Polnische MiG-29-Kampfjets bei einer Übung (im Oktober 2022): Ex-Nato-Oberbefehlshaber plädiert für Lieferung an Ukraine

Foto: RADOSLAW JOZWIAK / AFP

Westliche Staaten sollten der Ukraine für ihren Abwehrkampf gegen Russland nach Ansicht des früheren Nato-Oberbefehlshabers James Stavridis neben Panzern auch Kampfflugzeuge liefern. »Ich denke schon, dass die Ukraine Kampfflugzeuge braucht«, sagte der ehemalige US-Admiral am Donnerstagabend in der ZDF-Sendung »maybrit illner«.

Dabei denke er an MiG-29-Kampfjets aus Polen, die die Ukrainer zu bedienen wüssten und die direkt geliefert werden könnten. »Die könnten dann unterstützt werden durch F-16 von den Vereinigten Staaten.« Stavridis fügte hinzu, dass die Ausstattung mit F-16-Kampfjets mehr Zeit bräuchte, weil ukrainische Piloten dafür erst ausgebildet werden müssten. Die ukrainische Luftwaffe habe aber bereits tolle Arbeit geleistet, als es darum ging, die Bedienung anderer Systeme zu lernen.
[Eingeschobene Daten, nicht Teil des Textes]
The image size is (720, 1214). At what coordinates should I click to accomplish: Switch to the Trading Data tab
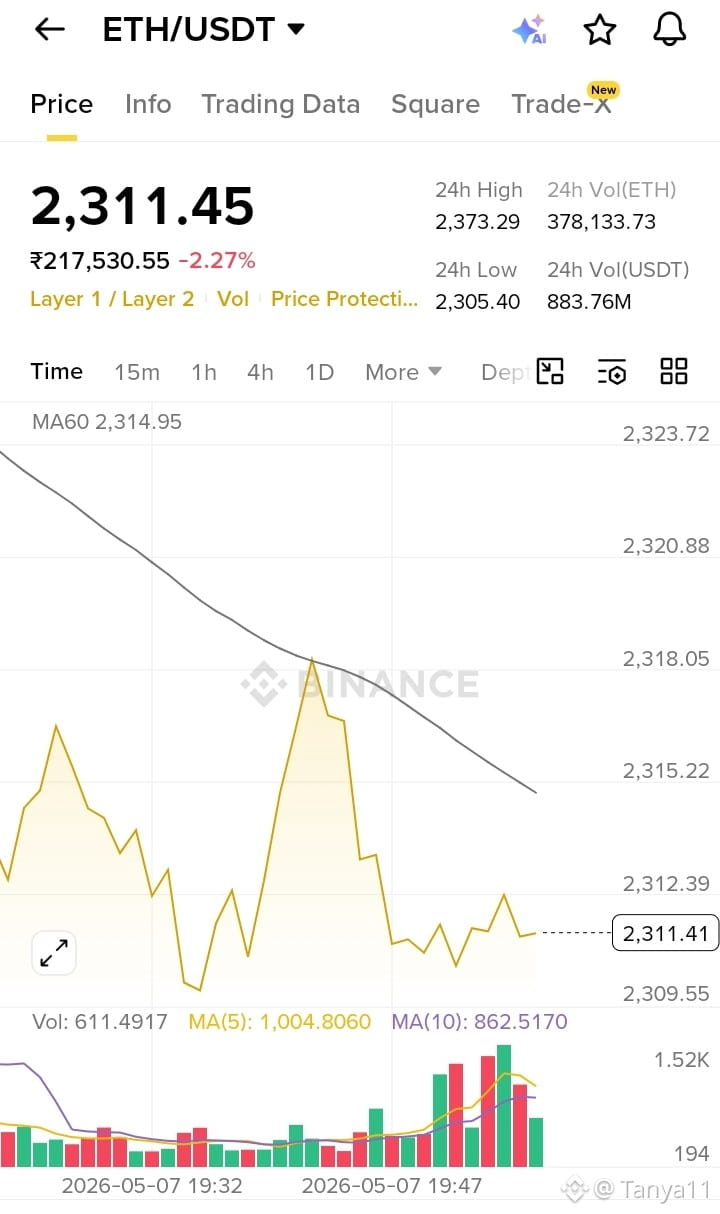click(280, 104)
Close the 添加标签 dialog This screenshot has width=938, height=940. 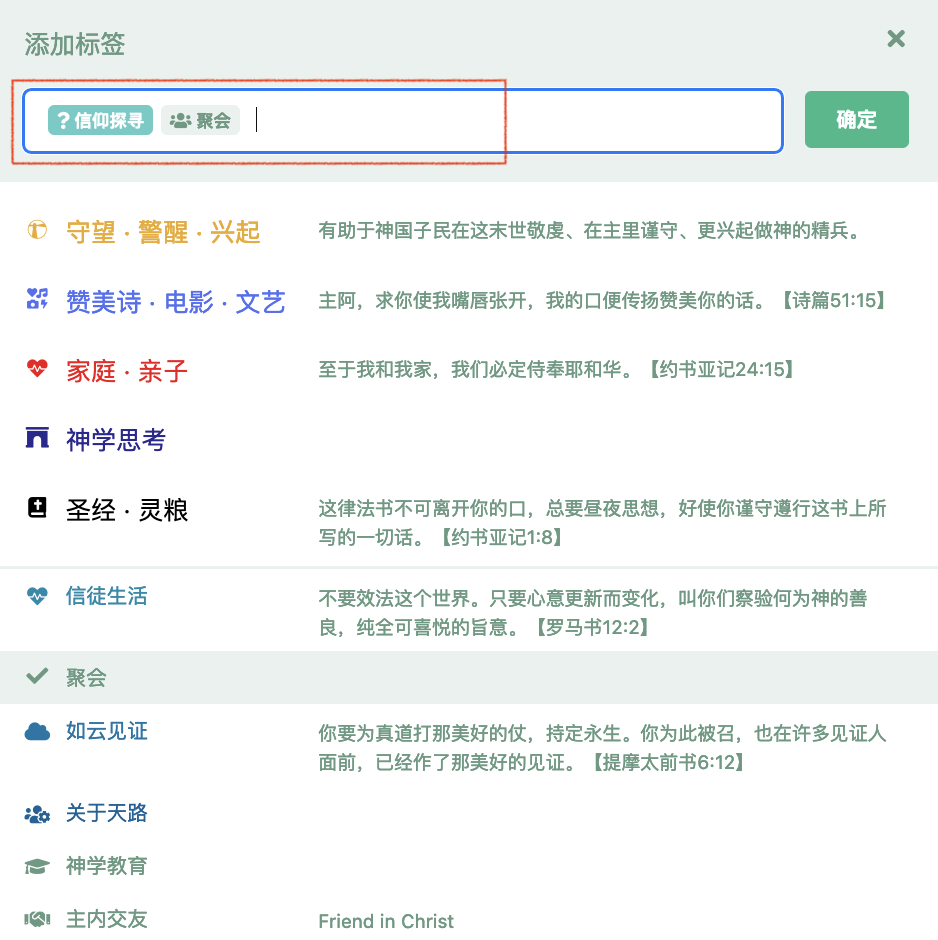pos(896,39)
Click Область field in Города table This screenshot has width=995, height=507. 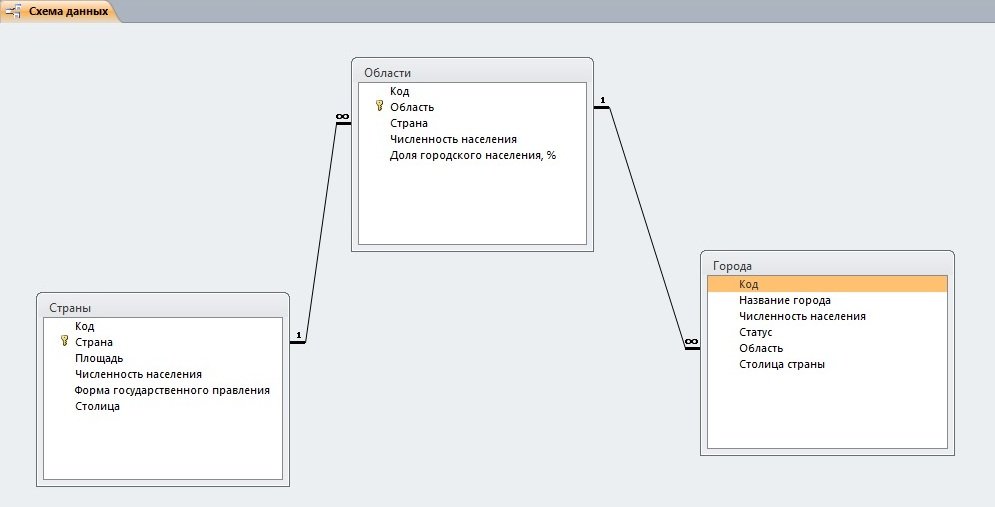(x=759, y=348)
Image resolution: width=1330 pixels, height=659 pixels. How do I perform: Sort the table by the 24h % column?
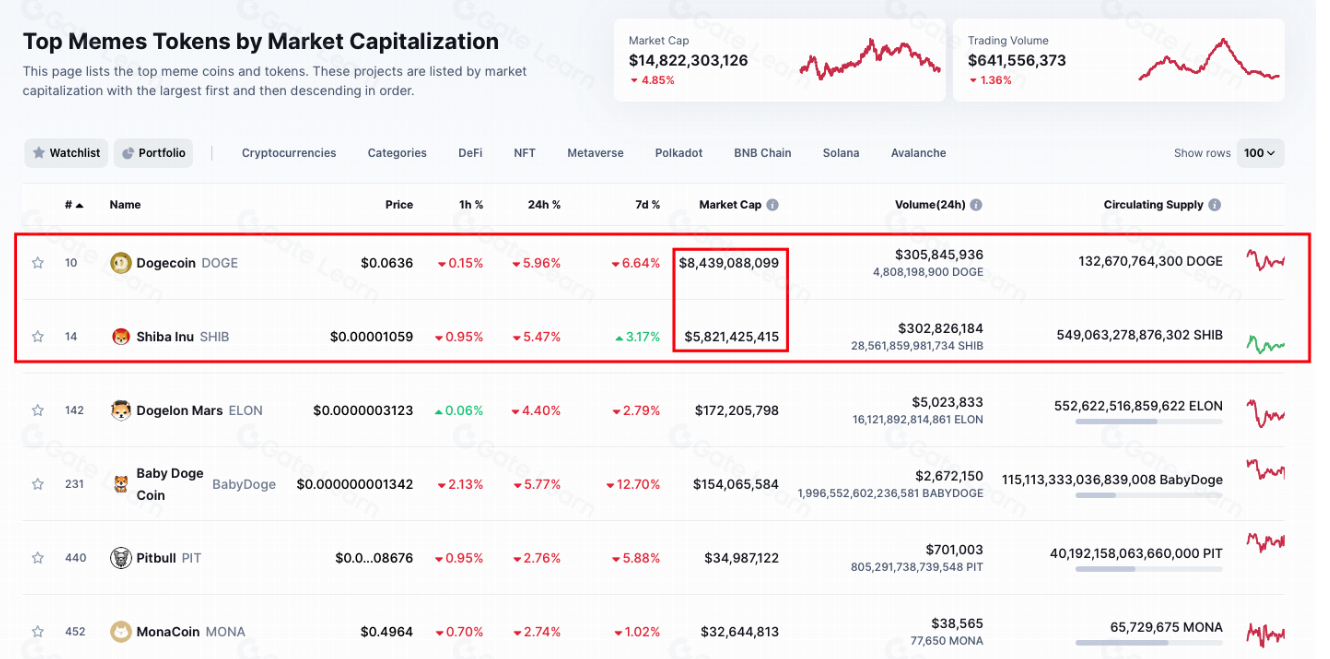pyautogui.click(x=544, y=205)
Derzeit konzentriere man sich stark auf den Kampf am Boden. »Aber es gibt ja auch noch einen Kampf, der sich im Himmel über der Ukraine entwickelt. Und da ist (der russische Präsident Wladimir) Putin erfolgreicher, als er das auf dem Boden bislang war«, sagte Stavridis.

»Der Kanzler sollte über seinen Schatten springen.«

FDP-Politikerin Strack-Zimmermann

Indes erhöht sich der Druck auf Bundeskanzler Olaf Scholz in der Debatte über mögliche Kampfpanzer-Lieferungen an die Ukraine. Deutschland müsse für die Lieferung der Leopard 2 endlich die Exportgenehmigung erteilen, sagte FDP-Verteidigungsexpertin Marie-Agnes Strack-Zimmermann den Zeitungen der Funke Mediengruppe am Freitag.
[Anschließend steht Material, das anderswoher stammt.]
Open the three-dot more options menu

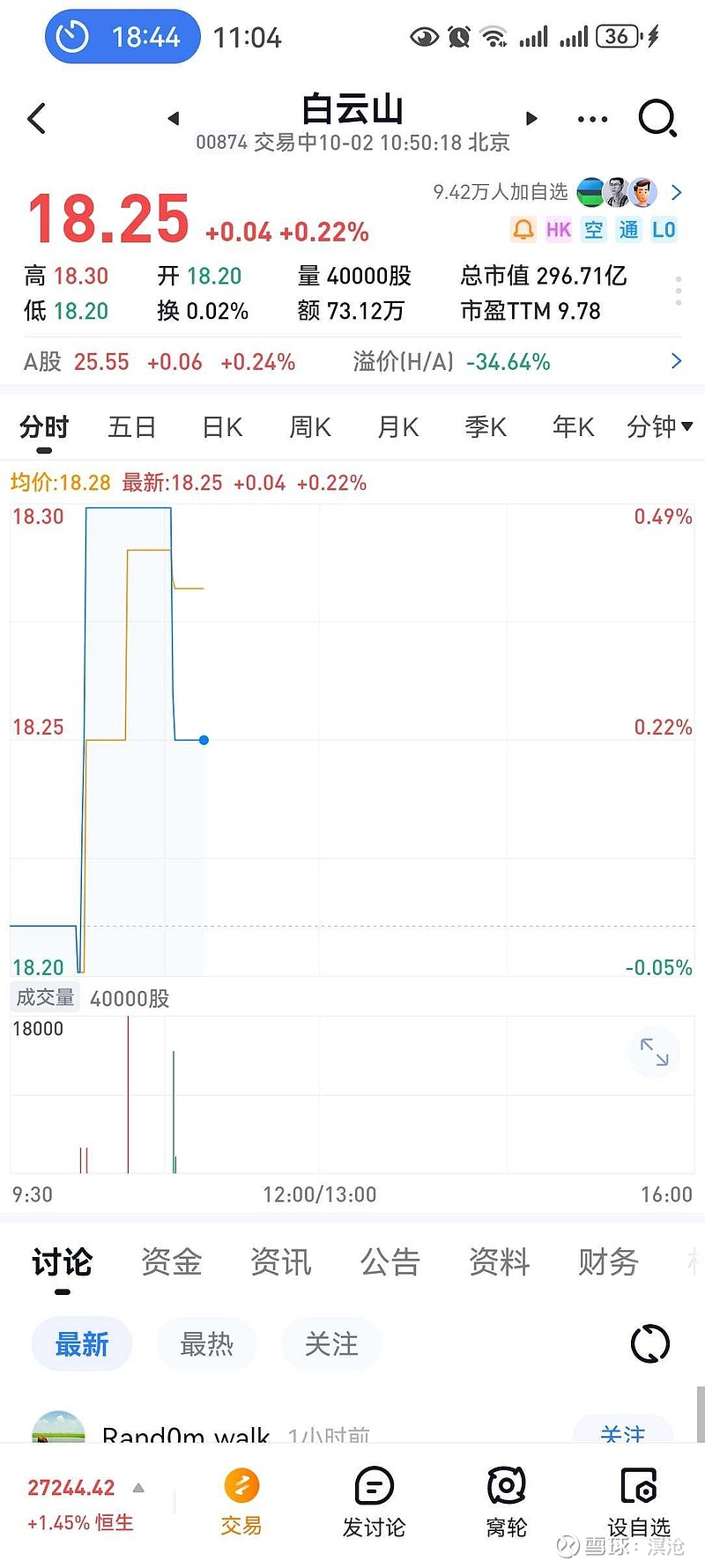[x=592, y=119]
»Der Kanzler sollte angesichts des Dramas in der Ukraine über seinen Schatten springen.« Zwar mute der polnische Vorstoß stark nach Wahlkampf an, innerhalb dessen nur allzu gerne Deutschland vorgeführt werde. »Wir sollten so oder so aber bereits heute, parallel zur Ausbildung ukrainischer Soldaten am Schützenpanzer Marder, mit der Ausbildung am Leopard 2 beginnen«, so Strack-Zimmermann. Andernfalls verliere man kostbare Zeit.

Polen hatte sich am Mittwoch bereit erklärt, zusammen mit Bündnispartnern Kampfpanzer vom Typ Leopard 2 in die Ukraine zu liefern. Deutschland spielt in der Debatte eine Schlüsselrolle, weil die Panzer in Deutschland entwickelt wurden. In der Regel muss die Weitergabe von Rüstungsgütern aus deutscher Produktion an Dritte genehmigt werden. Offizielle Anträge dazu liegen der Bundesregierung laut Bundesverteidigungsministerin Christine Lambrecht (SPD) bisher nicht vor.
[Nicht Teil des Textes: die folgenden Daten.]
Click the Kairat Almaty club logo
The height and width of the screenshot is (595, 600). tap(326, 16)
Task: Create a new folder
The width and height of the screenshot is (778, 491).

Die Bundesregierung hatte kürzlich nach langem Zögern entschieden, der Ukraine Marder-Schützenpanzer zur Verfügung zu stellen, will bisher aber keine Leopard-Kampfpanzer liefern. Prominente Vertreter der Grünen und der FDP werben in der Ampelkoalition aber schon länger für die Leopard-Lieferung.

Der stellvertretende Vorsitzende der Unionsfraktion im Bundestag, Johann Wadephul (CDU), rief die Bundesregierung ebenfalls zu schnellem Handeln in der Frage auf. »Um endlich einmal politisch Taten sprechen zu lassen, sollte die Lieferung von Leopard 1 sofort begonnen werden«, sagte er der »Rheinischen Post«. Diese stünden »quasi bei der Industrie bereit und diese wäre dazu in der Lage, sie umgehend vorzubereiten«.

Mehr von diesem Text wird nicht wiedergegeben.